New San Francisco Owner Move-In Legislation Takes Effect January 1, 2018

Beginning January 1, 2018, all Owner Move-In termination notices must include a blank change of address form that the tenant being displaced can use to advise and update the San Francisco Rent Board of any change of address for that tenant

Beginning January 1, 2018, a landlord who serves an Owner Move-In termination notice must also include a declaration executed under the penalty of perjury stating that the landlord intends to recover possession of the subject Owner Move-In unit in good faith, and for use as the principal residence of the landlord (or relative in the case of a Relative Move-In) for a period of at least thirty-six continuous months. Although the obligation of a landlord to have the good faith intent to occupy the residence for at least thirty-six continuous months remains as it had been prior to the new laws, the new law requires the landlord to attest to having that good faith under the penalty of perjury.

Beginning January 1, 2018, once a landlord serves an Owner Move-In termination notice, the landlord must, within 90 days of service of that termination notice, file a periodic “Statement of Occupancy” form with the San Francisco Rent Board. This periodic Statement of Occupancy must be updated and filed every 90 days thereafter until the landlord recovers the possession of the unit.
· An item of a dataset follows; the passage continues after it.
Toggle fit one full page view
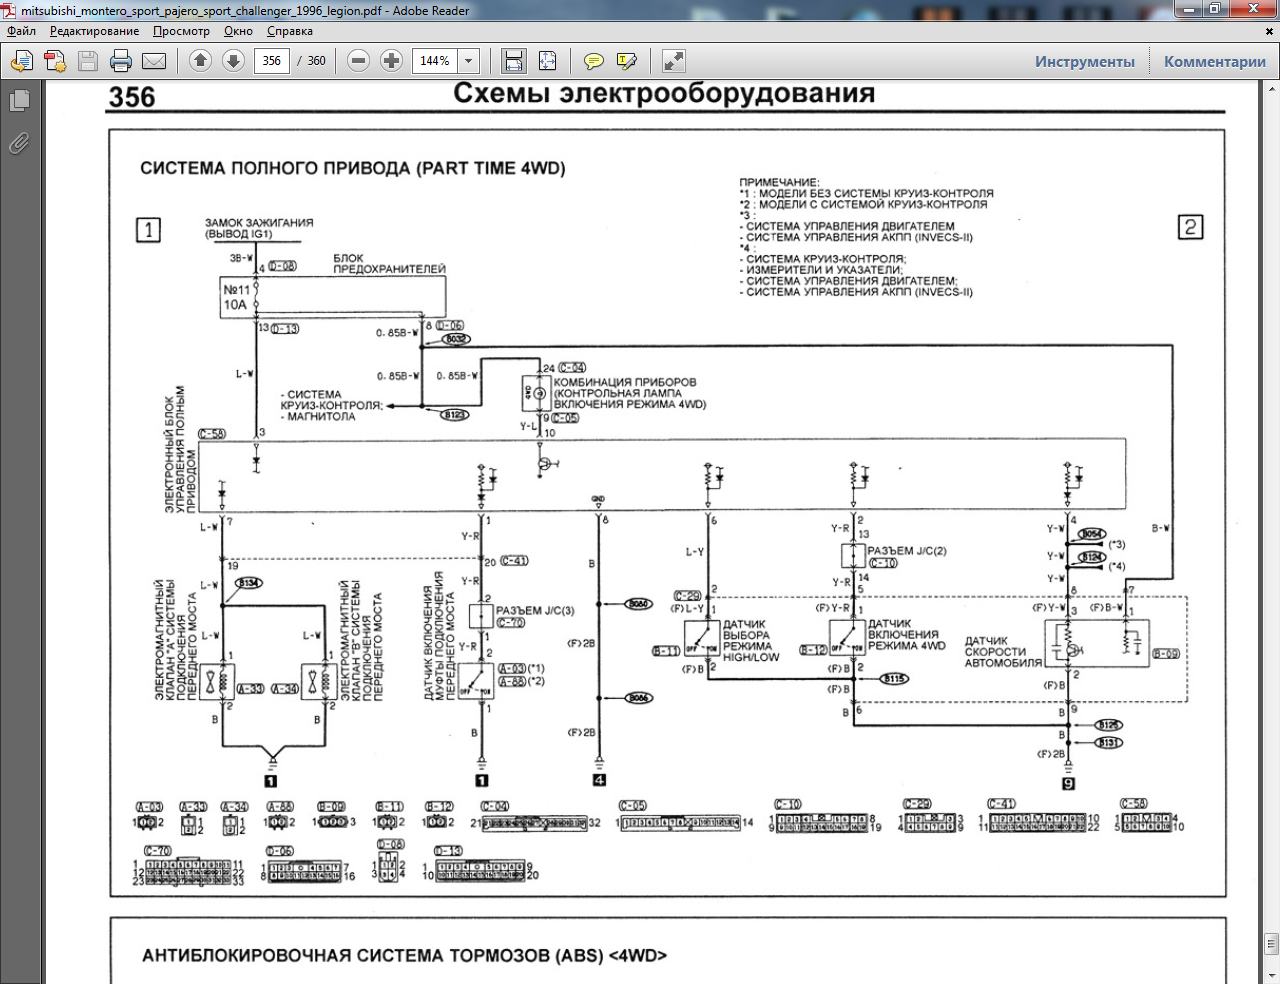Viewport: 1280px width, 984px height. pos(547,61)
Once possession is recovered, the landlord must then file the Statement of Occupancy once a year for five years after recovering possession of the Owner Move-In unit. A landlord who has recovered possession must also include at least two forms of supporting documentation to the Statement of Occupancy that evidences the unit is being occupied by the landlord as their principal residence.

Beginning January 1, 2018, The San Francisco Rent Board is charged with sending a copy of each periodic and annual Statement of Occupancy to the displaced tenant. In the event a landlord has not filed a periodic or annual Statement of Occupancy with the Rent Board, then the Rent Board shall notice the displaced tenant of the landlord’s failure to do so. The Rent Board shall also assess an administrative penalty on any landlord who fails to file a Statement of Occupancy, including the two forms of supporting documentation, amounting to $250 for the first violation, $500 for the second violation, and $1,000 for each subsequent violation.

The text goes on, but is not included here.